The 5x5 is very simple my friend! ok, easiest explanation possible..(workout A)mon, and fri..1- squat, bench, row, ab work(4 sets max)workout 'B" wed 1- deadlift, military press, incline press.. find your 6 rep max and cut back to a weight you can do for 5 reps.Not easy or max reps, just enough weight you can get 5reps out without falling over, this weight will be your starting weight for all your main lifts(excluding any ancillary work) on monday..on friday when you do workout A on your last set, number 5, you will add 10lbs on squat and row, and most likely 5 lbs on your bench(you may come to a screeching halt on your progression if you add 10 lbs) now this ending weight increase will be your new starting weight on monday, and you will continue to increase this way, until, well we will get into deload later, but concern yourself with constant small increases! the same goes for wednesday, the only difference is you are only performing workout B once per week with the same strategy. your ending weight on wednesdays lifting session will be your new starting weight the next wednesday. workout B allows for SOME arm work..4 sets of hammer curls and 4 sets overhead tricep extensions always worked for me! read this again bro, It will become second nature in its simplicity once you get it down.
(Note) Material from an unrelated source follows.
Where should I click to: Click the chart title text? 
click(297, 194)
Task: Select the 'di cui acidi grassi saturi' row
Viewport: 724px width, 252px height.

Eat like a sonofabitch!! weekends at the gym are off limits, unless you cant make it because of work or something, just make sure you have 2 days off when you complete A,B,A! let me know how you make out if you try this, it did wonders for me, and for the first time in my life, i nearly hit the 20'' mark for my arms!!(fuked my knee up at work)..you have nothing to lose and much to gain!


----------